Developmental manipulations and insults inducing adult deficits in rodents provide an opportunity to explore mechanisms involved in a delayed emergence of anomalies driven by developmental alterations. A widely used tool to assess developmental trajectories of adult-onset prefrontal cortical deficit is the NVHL. This procedure yields adult animals with PFC-dependent neurochemical, electrophysiological and behavioral anomalies related to schizophrenia phenotypes, all of which emerge during adolescence.80 In young adult NVHL rats, there was a strong increase of 8-oxo-dG immunolabeling intensity (+450% relative to control sham rats) accompanied by a decrease in number of PV-IR cells (−43%) and PV-IR cells surrounded by PNN (−55%) in the ACC.41

MAM developmental rat model

Dopamine dysfunction has been regarded as the primary factor underlying psychosis.
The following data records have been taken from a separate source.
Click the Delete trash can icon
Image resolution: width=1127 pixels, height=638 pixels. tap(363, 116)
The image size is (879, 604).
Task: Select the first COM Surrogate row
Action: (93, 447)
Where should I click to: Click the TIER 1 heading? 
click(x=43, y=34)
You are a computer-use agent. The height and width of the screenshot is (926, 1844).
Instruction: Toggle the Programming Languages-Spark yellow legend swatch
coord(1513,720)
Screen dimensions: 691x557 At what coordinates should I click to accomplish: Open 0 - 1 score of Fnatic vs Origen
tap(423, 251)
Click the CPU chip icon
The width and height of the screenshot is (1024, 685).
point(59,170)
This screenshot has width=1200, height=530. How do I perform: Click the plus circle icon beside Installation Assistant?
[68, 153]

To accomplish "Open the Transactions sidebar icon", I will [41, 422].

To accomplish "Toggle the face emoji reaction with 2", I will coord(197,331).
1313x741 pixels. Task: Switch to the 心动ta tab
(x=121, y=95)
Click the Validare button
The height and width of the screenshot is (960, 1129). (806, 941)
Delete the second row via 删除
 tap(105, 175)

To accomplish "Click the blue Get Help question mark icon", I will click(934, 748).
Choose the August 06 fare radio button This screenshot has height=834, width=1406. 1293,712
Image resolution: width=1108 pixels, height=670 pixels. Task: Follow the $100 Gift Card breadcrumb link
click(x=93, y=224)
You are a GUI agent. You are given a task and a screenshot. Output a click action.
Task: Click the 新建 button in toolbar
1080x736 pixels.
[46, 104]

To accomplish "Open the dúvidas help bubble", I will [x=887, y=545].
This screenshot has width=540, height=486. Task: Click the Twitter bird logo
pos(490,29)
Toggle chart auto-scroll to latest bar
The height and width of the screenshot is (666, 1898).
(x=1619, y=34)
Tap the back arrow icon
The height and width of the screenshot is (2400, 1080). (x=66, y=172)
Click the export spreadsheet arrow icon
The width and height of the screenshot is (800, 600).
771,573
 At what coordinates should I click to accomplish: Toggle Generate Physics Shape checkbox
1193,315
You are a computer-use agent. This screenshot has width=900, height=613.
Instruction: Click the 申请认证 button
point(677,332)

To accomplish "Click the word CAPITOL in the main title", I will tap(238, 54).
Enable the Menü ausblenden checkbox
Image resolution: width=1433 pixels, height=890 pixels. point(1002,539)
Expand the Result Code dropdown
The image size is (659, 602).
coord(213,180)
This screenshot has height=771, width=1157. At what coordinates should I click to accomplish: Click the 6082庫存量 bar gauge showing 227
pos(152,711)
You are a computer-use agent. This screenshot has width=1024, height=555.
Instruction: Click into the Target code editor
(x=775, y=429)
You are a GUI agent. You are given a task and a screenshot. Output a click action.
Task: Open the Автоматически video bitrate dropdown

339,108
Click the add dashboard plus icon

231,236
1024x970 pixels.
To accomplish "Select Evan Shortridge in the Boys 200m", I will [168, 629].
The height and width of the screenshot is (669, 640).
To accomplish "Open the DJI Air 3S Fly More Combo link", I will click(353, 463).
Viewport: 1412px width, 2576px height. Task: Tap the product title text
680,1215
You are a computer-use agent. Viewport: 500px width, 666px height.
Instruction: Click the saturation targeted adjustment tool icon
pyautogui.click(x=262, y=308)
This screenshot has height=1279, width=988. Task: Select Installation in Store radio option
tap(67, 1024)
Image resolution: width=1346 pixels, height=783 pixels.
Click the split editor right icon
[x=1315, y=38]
Administration in rats of the DNA-alkylating agent MAM at gestational day 17 affects hippocampal-midbrain-striatal circuits, causing an elevated subcortical dopamine function through changes in descending outputs from the medial temporal lobe.81 The MAM rat model incorporates the disruption of brain development, believed to be fundamental to psychotic disorders. Prenatal administration of MAM recapitulates a neurodevelopmental disruption leading to histological, neurophysiological, and behavioral deficits analogous to schizophrenia.81 This includes reduction of PV-IR cells within the medial prefrontal cortex and ventral hippocampus.48 Our analysis of the ACC revealed an increase of 8-oxo-dG immunolabeling intensity (+164%) in MAM relative to their control rats. In parallel, the number of PV-IR cells and PV-IR cells surrounded by WFA-labeled PNN were decreased (−44 and −49%, respectively).

Is oxidative stress causal to PVI impairments?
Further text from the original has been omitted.